Text under study:
Last to enter from the rehearsal room is actor-director Roger Rees, who took home a Tony almost 20 years ago for his Broadway debut in Nicholas Nickleby. Although Rees has never worked with Sir Derek before, Murray starred in Rees' New York directorial debut (Mud, River, Stone at Playwrights Horizons). Rees knew Laura Linney (Yelena) through friends, and Rita Gam (Maria Vasilyevna) threw him a welcome party when he first came with Nickleby. Today, sporting a vaguely Stalinesque mustache for his role of Dr. Astrov, Rees makes a curiously contemporary fashion statement by mirroring the latest facial hair fad (think Sean Penn and Jack Nicholson). Clad in traditional rehearsal jeans and carrying a large take-out container of carrot juice, he's relaxed and ready to chat.
With Vanya, Rees becomes the first person to direct (Shaw's Arms and the Man) and then immediately co-star at the Roundabout during the same season. That kind of thing does happen all the time Off-Broadway, in regional theater, and in England, so Rees finds nothing unusual about it. "I acted and directed quite a bit in Bristol [he was the associate artistic director of the Bristol Old Vic, 1984-86]. And, last summer at Williamstown, I directed The Taming of the Shrew and played Petruchio opposite Bebe Neuwirth," he notes. "I think it's just a continuation of that old Victorian concept of the actor/manager."

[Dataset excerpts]
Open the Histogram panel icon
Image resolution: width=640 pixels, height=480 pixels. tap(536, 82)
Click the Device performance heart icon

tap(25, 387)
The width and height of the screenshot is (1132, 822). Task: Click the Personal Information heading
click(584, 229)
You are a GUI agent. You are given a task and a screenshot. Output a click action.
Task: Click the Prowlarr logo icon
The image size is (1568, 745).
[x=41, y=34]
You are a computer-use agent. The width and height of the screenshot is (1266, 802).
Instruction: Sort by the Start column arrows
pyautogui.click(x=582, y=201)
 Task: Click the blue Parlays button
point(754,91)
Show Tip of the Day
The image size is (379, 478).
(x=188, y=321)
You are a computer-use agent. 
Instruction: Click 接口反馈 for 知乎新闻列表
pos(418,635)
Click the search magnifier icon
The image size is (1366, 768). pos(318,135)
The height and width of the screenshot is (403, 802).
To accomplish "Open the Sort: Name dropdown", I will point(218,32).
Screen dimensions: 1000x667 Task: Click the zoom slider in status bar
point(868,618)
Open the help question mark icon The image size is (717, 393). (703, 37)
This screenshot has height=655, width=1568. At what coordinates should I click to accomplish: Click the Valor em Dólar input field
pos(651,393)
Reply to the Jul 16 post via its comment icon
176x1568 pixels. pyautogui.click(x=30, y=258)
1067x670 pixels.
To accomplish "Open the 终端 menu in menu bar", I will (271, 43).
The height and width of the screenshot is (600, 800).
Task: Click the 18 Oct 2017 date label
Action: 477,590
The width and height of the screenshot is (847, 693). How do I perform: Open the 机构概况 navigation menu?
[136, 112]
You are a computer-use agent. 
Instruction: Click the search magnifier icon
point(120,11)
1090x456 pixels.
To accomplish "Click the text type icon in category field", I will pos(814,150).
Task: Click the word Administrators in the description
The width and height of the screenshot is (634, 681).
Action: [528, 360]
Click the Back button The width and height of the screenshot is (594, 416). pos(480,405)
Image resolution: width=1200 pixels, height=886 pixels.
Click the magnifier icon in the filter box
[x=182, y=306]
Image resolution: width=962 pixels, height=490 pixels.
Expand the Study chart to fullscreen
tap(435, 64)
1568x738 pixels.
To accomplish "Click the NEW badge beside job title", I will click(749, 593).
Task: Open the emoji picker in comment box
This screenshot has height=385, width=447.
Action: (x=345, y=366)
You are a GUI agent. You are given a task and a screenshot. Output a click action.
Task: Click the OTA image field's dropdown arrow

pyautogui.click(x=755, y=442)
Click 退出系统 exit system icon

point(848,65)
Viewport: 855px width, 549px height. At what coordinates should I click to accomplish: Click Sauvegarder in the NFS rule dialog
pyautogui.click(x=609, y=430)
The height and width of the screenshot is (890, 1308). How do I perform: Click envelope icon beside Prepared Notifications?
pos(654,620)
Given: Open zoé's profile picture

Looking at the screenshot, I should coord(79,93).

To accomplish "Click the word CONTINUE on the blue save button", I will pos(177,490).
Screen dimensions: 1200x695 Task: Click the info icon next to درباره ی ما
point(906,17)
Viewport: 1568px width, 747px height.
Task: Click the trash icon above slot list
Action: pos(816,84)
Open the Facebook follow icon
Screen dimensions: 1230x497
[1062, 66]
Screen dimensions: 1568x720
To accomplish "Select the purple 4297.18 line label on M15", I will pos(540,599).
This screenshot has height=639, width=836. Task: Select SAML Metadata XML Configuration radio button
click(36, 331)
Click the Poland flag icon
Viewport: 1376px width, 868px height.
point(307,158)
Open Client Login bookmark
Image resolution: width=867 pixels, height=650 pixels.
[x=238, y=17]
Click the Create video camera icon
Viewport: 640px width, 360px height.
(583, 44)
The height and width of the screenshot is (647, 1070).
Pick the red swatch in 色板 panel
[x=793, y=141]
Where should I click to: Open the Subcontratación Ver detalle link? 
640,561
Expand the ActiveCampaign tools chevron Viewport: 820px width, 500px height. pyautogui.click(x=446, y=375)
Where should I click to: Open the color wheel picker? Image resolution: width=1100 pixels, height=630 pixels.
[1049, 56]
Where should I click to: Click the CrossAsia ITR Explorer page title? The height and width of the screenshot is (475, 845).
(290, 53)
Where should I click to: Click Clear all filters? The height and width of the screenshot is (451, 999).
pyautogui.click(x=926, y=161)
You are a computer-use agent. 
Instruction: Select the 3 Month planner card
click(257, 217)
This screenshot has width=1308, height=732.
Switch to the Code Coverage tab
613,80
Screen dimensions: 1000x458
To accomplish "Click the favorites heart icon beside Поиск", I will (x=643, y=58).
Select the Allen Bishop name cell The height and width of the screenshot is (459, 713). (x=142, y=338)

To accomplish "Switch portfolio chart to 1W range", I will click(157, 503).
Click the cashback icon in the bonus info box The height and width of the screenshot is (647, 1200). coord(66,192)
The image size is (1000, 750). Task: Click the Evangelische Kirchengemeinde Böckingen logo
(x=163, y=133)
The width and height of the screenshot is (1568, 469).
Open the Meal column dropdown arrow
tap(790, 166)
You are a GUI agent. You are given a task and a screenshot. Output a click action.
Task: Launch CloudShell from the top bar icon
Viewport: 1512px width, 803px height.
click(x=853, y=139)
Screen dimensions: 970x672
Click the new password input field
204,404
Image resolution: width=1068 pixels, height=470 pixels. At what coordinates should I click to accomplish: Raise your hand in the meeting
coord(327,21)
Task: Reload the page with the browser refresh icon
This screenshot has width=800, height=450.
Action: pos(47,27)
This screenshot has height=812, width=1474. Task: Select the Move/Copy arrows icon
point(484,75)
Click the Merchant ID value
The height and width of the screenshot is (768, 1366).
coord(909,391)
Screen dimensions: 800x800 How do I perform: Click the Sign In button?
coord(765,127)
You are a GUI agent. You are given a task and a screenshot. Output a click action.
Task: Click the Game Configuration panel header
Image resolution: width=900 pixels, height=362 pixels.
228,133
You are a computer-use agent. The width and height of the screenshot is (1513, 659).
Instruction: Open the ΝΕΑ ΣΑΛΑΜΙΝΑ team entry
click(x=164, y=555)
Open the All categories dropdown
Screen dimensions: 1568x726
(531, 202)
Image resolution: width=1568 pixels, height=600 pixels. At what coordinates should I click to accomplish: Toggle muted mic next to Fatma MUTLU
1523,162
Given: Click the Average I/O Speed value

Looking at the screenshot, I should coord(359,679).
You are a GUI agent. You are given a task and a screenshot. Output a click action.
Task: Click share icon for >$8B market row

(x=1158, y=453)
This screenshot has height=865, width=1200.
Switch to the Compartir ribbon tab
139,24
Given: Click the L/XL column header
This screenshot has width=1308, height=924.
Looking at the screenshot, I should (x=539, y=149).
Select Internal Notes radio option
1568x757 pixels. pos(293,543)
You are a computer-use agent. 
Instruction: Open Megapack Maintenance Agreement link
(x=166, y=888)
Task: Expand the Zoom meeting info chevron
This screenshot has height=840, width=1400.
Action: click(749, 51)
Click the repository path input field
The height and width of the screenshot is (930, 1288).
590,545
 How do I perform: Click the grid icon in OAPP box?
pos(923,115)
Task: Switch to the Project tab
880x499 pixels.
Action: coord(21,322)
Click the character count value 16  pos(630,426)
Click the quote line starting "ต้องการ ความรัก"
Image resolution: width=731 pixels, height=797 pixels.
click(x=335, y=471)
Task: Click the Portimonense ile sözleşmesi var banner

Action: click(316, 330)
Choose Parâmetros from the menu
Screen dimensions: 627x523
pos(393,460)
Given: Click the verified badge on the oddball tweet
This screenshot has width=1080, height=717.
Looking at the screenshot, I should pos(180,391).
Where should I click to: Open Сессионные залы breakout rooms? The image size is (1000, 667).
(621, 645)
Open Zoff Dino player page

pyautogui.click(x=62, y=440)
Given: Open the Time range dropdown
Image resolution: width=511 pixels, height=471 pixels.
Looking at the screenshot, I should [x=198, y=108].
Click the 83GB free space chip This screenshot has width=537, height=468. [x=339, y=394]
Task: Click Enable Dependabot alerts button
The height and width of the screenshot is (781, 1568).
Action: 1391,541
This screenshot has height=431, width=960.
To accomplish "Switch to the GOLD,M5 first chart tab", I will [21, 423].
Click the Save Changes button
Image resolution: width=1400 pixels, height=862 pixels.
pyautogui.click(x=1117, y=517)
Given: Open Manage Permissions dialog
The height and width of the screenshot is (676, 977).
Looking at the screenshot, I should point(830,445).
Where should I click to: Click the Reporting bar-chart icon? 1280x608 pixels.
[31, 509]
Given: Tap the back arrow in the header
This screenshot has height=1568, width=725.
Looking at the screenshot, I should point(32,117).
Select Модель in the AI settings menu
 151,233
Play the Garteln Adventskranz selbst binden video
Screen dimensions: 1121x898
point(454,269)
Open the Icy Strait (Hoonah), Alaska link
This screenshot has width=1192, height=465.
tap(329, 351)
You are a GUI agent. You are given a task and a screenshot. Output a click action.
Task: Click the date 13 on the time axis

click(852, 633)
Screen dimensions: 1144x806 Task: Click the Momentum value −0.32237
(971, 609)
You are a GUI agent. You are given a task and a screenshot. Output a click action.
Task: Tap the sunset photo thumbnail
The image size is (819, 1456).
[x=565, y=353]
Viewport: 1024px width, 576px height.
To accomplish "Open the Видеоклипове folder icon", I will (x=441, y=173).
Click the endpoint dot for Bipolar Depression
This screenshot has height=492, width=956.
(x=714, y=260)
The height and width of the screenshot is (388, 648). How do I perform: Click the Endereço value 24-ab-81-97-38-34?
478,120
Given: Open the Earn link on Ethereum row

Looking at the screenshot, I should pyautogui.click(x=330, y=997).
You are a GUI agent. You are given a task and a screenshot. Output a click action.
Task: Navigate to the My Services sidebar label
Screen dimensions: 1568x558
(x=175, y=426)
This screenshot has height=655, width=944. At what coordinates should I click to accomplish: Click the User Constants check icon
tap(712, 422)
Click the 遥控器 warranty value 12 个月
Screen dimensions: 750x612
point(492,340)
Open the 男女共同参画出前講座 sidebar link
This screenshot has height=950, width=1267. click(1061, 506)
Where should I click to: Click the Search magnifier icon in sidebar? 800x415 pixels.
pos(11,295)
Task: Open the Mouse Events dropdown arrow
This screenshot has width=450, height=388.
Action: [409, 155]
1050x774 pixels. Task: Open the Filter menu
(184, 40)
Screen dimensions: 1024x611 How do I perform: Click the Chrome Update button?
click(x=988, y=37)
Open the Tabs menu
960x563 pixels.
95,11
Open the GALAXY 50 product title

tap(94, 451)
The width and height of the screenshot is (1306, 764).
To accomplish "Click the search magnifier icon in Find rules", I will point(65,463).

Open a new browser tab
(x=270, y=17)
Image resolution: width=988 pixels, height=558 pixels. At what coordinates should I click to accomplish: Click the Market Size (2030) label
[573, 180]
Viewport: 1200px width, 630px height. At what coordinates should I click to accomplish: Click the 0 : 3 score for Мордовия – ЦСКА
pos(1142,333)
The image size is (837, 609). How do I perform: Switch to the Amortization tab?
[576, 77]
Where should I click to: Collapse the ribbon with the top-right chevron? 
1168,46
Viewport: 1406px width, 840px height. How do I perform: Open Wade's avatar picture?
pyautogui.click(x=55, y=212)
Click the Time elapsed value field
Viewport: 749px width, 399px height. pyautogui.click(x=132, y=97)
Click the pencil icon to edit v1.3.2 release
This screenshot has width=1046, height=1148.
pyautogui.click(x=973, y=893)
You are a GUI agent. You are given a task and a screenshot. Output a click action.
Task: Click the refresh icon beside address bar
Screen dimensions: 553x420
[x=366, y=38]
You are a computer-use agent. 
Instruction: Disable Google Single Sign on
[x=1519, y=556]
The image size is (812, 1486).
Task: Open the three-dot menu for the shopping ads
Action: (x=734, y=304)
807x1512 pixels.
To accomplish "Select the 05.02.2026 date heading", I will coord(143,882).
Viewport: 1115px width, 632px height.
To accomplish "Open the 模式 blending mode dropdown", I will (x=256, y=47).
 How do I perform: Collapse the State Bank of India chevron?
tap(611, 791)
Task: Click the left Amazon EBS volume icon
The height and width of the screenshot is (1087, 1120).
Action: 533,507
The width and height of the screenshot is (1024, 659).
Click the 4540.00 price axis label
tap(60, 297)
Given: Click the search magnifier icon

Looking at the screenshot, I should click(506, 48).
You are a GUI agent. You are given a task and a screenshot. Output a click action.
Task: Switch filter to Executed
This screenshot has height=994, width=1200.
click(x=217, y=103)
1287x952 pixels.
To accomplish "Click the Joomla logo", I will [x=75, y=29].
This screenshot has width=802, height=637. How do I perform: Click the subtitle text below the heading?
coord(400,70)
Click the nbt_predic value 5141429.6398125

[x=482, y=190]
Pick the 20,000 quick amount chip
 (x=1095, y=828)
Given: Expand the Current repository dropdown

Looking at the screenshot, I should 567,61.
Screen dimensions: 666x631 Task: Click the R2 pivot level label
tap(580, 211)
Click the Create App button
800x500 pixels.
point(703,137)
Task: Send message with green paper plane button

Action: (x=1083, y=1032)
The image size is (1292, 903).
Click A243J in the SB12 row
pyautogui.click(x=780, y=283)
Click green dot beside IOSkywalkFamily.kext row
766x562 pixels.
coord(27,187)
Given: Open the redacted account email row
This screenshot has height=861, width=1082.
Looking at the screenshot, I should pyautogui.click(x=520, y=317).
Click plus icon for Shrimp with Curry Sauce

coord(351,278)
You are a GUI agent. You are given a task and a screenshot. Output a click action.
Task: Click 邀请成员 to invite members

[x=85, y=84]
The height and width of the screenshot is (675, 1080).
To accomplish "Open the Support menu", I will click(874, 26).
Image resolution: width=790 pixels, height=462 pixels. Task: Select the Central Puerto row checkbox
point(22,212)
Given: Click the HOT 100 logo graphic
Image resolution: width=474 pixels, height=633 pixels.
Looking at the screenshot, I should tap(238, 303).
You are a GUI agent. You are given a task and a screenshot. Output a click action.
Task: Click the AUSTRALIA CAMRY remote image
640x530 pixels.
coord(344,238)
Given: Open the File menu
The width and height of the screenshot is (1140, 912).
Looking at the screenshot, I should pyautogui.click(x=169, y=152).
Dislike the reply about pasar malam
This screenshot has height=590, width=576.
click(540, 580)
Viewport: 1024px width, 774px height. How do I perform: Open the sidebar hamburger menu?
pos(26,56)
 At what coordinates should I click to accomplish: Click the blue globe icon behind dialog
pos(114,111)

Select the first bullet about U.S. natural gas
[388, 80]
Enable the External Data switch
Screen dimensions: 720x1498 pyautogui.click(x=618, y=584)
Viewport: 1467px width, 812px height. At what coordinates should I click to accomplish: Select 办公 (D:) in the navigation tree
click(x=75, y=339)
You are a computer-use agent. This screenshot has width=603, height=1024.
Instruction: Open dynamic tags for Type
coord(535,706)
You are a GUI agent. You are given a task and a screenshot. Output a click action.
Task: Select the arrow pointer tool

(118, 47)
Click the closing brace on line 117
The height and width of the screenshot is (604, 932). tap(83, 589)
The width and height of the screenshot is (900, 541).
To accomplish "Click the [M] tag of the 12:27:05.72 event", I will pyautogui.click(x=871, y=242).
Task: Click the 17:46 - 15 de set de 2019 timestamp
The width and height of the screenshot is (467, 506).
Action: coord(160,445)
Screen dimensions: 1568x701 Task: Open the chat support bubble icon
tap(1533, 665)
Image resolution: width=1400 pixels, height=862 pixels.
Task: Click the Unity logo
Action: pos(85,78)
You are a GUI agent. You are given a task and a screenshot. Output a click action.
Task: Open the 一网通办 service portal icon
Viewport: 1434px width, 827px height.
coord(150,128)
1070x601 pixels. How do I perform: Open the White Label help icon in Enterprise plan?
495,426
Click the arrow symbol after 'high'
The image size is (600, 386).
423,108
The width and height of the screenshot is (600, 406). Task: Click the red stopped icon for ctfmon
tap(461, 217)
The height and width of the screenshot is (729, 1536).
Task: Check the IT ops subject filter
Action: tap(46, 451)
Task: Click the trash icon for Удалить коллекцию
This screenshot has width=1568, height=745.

Activity: Carry the piece on Roger Rees and the Roundabout's Vanya forward from its final sentence.

Written answer:
Rees attended art school in lieu of university. "Then my father died, and I began painting scenery at Wimbledon Rep," he relates. "It was within the sound of the tennis courts and it was run by Arthur Lane, one of the last of those great, old actor-managers. At some point, they needed an actor--and there I was." He doesn't like to discuss his preparation for a character, perhaps because he didn't train formally. When asked for his take on Astrov, he replies, "He's a doctor in Russia in 1900 who plants trees. We're doing this play, so I'll just be doing what Astrov does. I know some actors will say, 'Oh, he's dying of cancer,' or something like that. But I really don't think that way. I just learn the lines and I don't think much about what happens in the wings.
"For me, theater's a bit like a soccer game," Rees continues. "There are 22 people on the pitch [the playing field], and the permutations are infinite. I mean, by definition, if you're playing Hamlet, you're known by the cuts you make. Well, on stage [in Uncle Vanya], it'll be me playing these lines. Michael's a wonderful director. And rehearsal is, after all, when you find out what the play is about and who your character is. Of course, Vanya has only three weeks of rehearsal, which is rather short for Chekhov. I've done The Cherry Orchard and Three Sisters before, but I've never even seen Vanya.